Short problem: Recast the records in the stretch from the line containing "Task: Select the 107 cm chest value" through the line containing "click(x=595, y=750)", both ends included, as a JSON list of strings with one string per line and blank lines omitted.

[Entries drawn from a collection]
## START

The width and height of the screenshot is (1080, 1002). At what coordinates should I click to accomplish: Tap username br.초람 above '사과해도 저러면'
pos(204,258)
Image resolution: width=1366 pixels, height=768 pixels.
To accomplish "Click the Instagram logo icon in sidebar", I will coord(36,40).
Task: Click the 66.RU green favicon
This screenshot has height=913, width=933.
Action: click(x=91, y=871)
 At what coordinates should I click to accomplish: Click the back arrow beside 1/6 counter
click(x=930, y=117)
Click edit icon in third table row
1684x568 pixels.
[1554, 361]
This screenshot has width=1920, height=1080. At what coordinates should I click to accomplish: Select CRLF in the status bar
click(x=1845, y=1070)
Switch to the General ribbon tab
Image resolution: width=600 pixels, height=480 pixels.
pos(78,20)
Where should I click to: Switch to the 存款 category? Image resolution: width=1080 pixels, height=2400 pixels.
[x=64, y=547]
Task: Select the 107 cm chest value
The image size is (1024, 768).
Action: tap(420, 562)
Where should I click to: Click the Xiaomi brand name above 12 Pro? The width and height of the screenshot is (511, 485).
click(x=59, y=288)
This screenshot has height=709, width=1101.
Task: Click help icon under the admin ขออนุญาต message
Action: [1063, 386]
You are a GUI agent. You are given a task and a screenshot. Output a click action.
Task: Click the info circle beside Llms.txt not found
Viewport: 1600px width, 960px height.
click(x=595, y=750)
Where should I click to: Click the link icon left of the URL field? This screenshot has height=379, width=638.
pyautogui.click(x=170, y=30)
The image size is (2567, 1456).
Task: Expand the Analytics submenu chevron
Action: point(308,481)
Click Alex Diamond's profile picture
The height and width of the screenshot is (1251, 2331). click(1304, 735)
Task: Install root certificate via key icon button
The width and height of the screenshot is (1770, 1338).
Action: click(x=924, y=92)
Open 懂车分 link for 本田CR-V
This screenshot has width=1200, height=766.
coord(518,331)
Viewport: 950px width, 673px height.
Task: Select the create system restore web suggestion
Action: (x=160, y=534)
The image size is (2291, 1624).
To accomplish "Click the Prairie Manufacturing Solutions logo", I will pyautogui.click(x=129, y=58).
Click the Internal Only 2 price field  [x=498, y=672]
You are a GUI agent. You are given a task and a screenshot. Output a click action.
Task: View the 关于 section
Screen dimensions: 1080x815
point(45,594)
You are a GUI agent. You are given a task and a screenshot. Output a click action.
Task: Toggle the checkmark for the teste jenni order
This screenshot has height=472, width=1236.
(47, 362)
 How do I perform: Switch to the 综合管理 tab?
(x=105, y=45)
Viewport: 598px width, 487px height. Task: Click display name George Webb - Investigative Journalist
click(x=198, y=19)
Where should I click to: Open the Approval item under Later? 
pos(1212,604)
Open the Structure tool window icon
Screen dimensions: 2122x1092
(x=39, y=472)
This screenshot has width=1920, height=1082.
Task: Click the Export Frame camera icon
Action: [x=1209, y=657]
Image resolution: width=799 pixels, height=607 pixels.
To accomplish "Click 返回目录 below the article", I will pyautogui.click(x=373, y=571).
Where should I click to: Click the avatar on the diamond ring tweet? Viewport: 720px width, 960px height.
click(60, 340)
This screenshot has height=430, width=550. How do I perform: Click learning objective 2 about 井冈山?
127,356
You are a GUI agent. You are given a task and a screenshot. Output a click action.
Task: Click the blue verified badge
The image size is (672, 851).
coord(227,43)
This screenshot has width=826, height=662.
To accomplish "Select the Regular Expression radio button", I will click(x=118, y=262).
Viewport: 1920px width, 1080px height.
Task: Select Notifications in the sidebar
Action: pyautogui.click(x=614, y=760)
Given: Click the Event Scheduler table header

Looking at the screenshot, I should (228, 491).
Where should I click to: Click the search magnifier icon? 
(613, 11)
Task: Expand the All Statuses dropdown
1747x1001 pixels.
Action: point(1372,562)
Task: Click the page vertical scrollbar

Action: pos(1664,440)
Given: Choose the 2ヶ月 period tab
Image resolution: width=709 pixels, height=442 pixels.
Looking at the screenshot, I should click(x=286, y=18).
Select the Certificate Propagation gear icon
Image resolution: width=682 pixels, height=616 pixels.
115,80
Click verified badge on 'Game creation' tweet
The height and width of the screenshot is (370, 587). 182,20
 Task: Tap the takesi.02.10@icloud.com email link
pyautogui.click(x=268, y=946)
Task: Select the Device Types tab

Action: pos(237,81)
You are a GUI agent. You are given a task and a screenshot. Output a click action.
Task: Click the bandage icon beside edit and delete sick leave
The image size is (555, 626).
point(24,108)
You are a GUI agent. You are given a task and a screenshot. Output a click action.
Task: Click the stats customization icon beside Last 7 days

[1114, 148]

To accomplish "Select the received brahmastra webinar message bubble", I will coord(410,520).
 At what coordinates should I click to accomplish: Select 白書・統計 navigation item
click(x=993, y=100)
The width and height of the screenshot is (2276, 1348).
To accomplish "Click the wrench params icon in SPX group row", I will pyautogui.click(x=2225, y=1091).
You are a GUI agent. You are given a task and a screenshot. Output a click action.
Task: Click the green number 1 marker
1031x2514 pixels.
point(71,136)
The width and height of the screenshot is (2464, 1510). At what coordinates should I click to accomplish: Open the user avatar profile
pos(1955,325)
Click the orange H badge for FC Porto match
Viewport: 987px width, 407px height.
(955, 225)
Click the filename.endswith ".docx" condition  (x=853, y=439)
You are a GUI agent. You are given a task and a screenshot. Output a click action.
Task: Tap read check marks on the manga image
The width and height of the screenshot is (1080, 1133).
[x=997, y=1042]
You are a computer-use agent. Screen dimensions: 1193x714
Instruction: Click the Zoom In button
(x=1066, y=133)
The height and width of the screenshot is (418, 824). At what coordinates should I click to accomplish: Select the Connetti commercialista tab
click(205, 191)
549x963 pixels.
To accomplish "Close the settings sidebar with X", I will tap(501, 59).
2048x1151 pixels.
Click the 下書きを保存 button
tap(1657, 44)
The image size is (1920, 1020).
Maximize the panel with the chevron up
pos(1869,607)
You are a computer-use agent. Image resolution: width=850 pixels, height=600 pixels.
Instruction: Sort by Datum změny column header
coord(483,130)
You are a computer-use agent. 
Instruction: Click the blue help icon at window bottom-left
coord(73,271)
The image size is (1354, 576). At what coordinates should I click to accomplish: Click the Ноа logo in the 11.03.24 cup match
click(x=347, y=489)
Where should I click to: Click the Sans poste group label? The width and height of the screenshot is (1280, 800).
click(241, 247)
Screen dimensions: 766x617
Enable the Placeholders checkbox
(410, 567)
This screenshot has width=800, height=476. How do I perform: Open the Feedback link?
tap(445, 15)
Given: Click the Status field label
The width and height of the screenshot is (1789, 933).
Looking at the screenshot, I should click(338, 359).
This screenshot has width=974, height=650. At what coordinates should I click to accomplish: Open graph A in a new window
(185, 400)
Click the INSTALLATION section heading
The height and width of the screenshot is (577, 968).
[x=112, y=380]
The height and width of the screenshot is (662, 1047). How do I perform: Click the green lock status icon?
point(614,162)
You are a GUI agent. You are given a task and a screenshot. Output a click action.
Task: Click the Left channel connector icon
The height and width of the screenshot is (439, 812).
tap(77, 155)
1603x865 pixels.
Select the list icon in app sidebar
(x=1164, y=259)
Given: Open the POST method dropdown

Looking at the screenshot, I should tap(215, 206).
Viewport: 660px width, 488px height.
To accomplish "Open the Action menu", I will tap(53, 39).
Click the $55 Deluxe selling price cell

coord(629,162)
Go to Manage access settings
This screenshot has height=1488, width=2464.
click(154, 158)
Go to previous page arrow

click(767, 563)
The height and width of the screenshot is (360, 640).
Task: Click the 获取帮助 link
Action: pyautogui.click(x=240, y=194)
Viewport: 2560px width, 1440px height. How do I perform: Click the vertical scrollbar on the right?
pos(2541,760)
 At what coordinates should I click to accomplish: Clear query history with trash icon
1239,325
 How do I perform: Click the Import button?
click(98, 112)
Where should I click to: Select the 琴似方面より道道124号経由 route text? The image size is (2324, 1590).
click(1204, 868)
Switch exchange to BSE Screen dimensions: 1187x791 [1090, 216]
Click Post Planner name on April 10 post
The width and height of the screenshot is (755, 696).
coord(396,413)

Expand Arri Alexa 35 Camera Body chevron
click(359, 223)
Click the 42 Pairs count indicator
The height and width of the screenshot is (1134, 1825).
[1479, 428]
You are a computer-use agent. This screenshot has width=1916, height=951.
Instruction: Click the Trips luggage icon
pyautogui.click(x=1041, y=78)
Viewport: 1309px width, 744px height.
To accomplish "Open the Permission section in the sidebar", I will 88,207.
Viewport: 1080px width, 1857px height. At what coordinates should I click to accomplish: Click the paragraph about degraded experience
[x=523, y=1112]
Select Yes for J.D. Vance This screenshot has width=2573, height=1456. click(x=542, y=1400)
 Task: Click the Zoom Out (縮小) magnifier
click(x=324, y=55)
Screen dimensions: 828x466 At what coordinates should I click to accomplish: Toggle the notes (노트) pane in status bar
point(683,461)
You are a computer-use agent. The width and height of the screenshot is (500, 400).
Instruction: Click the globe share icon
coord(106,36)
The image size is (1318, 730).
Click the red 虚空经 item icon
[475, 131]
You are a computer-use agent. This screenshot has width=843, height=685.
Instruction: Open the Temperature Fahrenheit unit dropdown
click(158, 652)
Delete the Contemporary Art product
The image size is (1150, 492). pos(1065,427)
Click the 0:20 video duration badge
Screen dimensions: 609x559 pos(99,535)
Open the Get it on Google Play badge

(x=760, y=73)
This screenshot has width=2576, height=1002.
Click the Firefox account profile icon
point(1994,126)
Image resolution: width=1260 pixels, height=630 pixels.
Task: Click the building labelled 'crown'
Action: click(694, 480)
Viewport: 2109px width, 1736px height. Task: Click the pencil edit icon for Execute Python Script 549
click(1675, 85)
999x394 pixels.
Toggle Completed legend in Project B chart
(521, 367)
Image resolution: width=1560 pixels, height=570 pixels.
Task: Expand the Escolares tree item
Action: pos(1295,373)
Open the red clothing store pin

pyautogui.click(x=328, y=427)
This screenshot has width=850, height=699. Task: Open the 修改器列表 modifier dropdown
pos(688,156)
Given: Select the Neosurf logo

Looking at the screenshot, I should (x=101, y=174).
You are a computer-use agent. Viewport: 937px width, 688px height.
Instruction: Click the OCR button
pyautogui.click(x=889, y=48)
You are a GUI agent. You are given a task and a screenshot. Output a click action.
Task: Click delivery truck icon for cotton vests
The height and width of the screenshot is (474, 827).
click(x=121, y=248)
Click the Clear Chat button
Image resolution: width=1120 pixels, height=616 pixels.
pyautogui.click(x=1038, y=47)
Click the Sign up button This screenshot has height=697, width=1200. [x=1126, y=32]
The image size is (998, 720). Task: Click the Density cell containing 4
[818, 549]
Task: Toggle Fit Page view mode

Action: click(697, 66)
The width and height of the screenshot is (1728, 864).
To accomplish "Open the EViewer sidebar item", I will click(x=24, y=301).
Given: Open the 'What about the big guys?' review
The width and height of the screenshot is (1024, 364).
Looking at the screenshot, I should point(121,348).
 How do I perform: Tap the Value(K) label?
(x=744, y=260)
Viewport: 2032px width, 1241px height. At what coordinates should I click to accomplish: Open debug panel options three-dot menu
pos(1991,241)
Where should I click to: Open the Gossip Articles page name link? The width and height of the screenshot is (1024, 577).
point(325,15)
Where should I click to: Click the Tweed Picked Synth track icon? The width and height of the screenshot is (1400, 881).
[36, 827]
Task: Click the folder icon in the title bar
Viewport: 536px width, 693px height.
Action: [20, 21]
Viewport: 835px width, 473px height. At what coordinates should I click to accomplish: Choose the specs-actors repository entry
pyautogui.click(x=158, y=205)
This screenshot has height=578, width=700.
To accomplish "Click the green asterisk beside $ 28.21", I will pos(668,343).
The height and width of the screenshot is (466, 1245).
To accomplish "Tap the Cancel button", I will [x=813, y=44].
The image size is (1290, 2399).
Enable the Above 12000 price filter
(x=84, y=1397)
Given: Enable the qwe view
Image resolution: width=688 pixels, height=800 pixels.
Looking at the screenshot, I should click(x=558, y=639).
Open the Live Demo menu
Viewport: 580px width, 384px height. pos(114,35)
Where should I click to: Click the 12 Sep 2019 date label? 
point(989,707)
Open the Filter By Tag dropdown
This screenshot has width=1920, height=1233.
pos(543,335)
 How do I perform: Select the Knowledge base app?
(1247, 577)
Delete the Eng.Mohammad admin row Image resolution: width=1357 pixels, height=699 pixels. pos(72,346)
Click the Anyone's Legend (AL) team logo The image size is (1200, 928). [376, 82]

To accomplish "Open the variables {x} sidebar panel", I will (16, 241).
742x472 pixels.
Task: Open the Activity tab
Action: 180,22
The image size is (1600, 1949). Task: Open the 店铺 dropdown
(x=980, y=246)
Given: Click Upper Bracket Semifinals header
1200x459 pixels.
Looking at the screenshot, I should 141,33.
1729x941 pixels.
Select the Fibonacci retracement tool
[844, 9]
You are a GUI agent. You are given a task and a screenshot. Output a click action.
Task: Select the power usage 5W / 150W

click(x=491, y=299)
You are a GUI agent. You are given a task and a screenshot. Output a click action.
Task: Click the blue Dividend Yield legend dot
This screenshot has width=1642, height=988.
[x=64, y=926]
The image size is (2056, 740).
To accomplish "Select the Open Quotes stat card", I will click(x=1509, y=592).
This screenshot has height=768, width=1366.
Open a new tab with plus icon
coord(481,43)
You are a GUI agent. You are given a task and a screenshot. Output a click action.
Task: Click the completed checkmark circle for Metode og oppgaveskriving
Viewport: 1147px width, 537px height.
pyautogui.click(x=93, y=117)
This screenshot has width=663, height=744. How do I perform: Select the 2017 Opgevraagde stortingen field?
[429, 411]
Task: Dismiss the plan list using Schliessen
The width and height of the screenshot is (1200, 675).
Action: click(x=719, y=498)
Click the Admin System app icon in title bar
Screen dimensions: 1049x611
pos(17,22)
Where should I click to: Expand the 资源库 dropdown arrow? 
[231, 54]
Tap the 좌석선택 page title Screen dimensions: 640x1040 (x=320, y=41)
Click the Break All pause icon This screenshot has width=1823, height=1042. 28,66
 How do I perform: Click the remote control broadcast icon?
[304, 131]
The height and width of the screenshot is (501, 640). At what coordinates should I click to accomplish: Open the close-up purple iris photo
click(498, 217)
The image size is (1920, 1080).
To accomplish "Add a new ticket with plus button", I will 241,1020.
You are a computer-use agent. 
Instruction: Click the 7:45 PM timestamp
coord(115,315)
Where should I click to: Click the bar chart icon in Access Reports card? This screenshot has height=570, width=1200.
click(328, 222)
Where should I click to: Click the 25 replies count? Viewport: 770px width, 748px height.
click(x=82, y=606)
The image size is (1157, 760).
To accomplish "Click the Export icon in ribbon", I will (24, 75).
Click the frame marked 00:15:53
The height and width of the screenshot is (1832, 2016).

## END

Answer to this task:
[
  "Task: Select the 107 cm chest value",
  "The image size is (1024, 768).",
  "Action: tap(420, 562)",
  "Where should I click to: Click the Xiaomi brand name above 12 Pro? The width and height of the screenshot is (511, 485).",
  "click(x=59, y=288)",
  "This screenshot has height=709, width=1101.",
  "Task: Click help icon under the admin ขออนุญาต message",
  "Action: [1063, 386]",
  "You are a GUI agent. You are given a task and a screenshot. Output a click action.",
  "Task: Click the info circle beside Llms.txt not found",
  "Viewport: 1600px width, 960px height.",
  "click(x=595, y=750)"
]